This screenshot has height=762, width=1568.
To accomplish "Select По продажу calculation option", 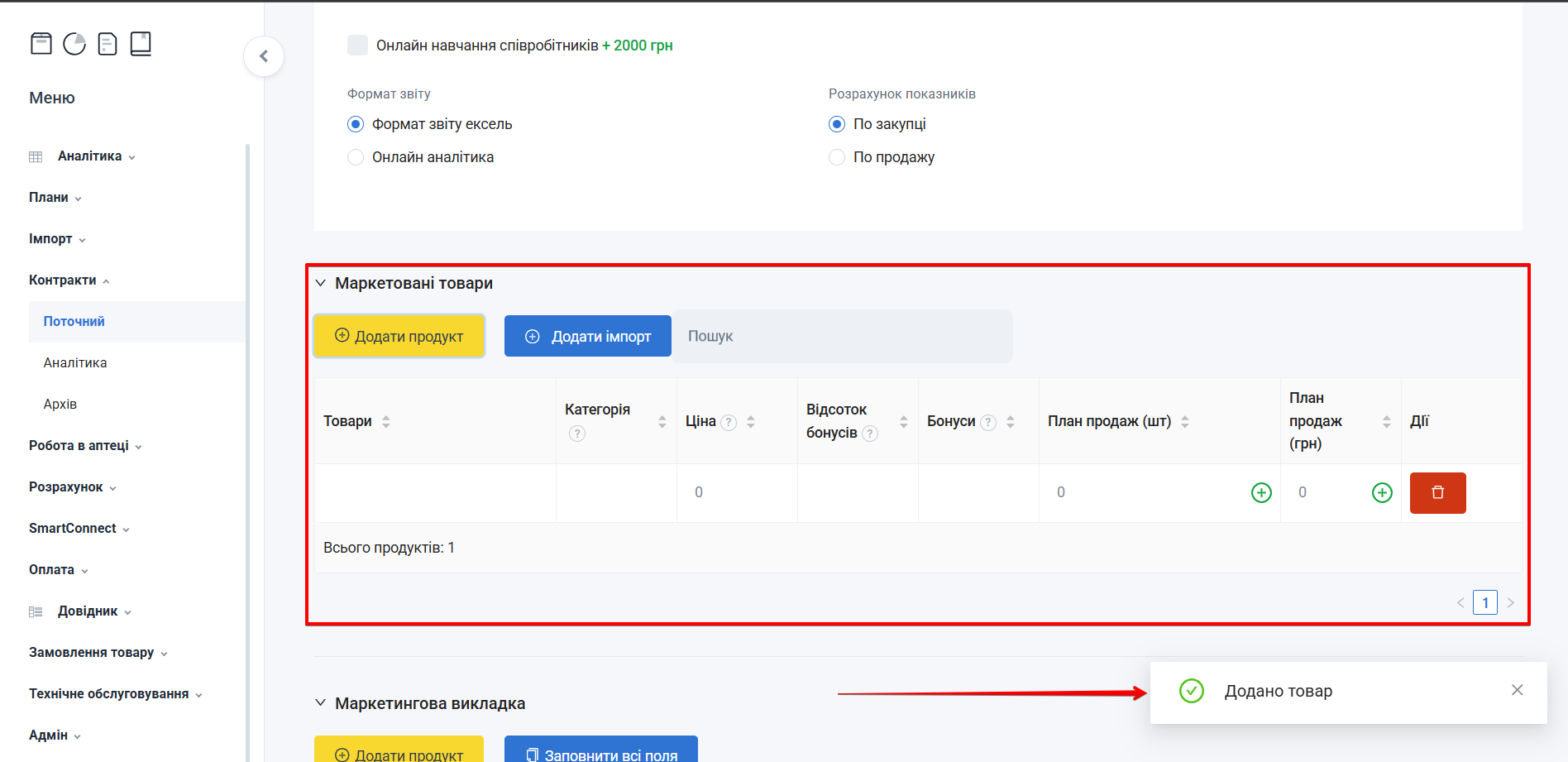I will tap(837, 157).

------

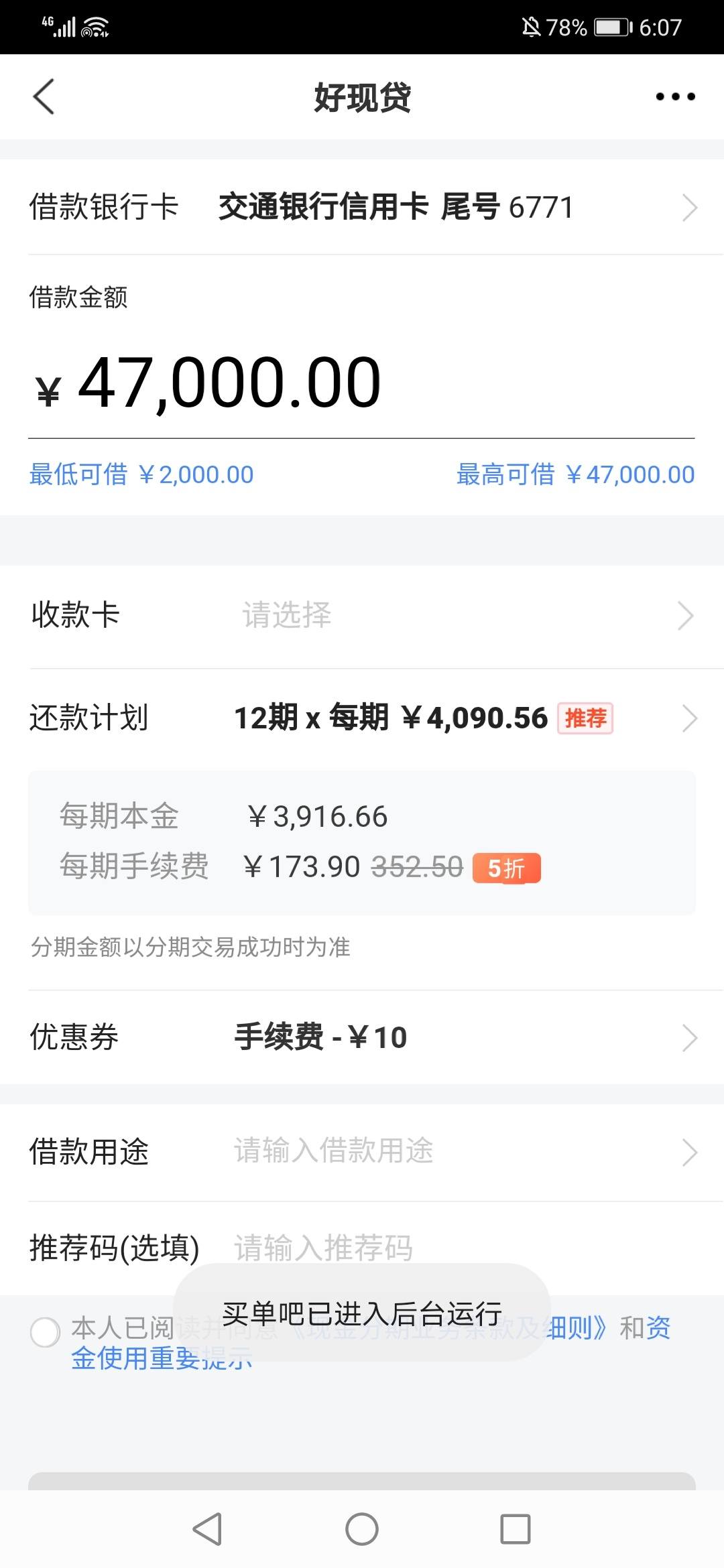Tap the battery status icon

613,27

------

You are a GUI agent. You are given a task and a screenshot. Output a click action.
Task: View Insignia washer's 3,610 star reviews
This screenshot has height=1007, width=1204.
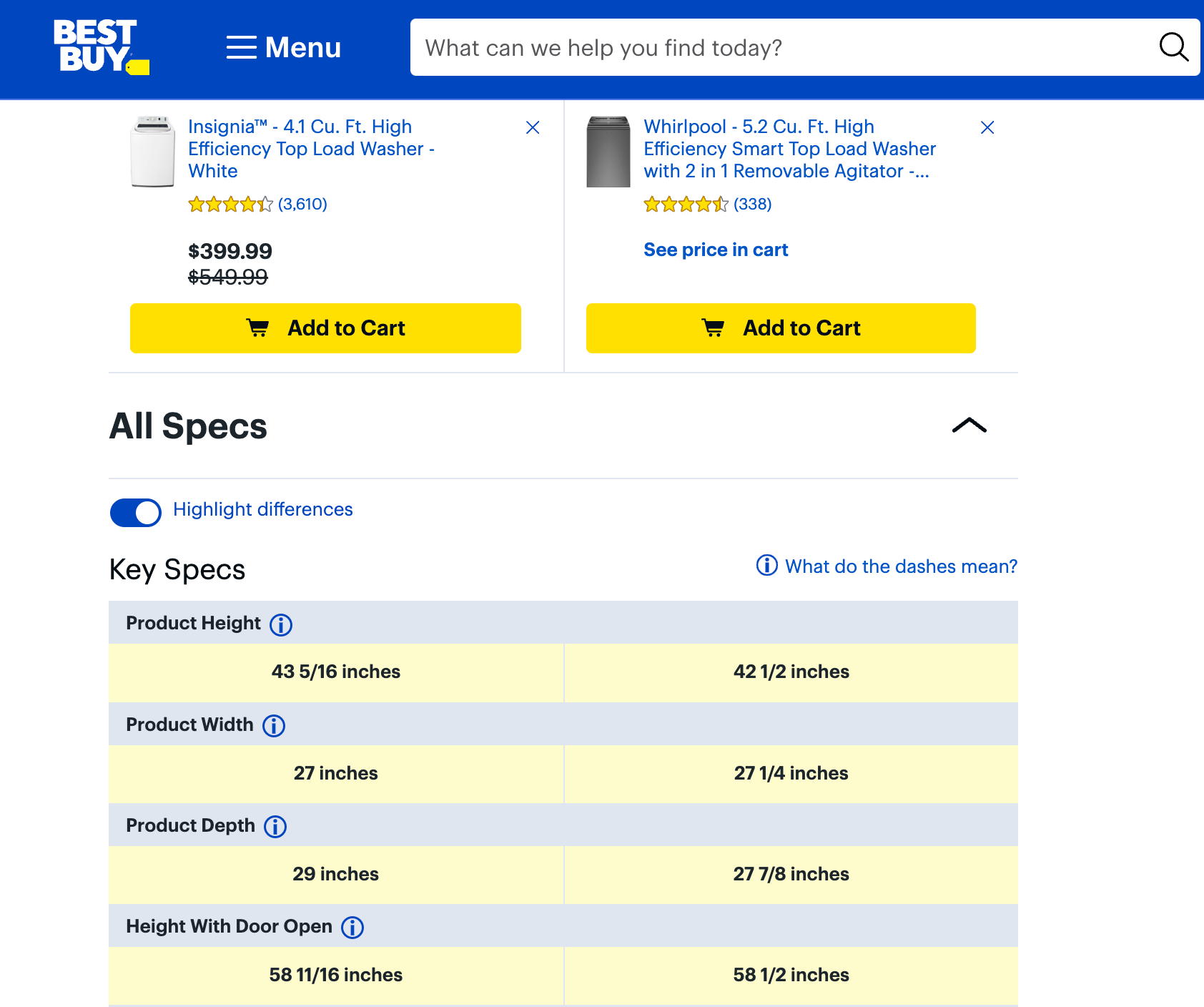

------

Exercise: Look above for the line holding "You are a GUI" and the line holding "This screenshot has height=1007, width=1204.". Retype both, and every line between them, word for word and nothing else.

Answer to the exercise:
You are a GUI agent. You are given a task and a screenshot. Output a click action.
Task: View Insignia washer's 3,610 star reviews
This screenshot has height=1007, width=1204.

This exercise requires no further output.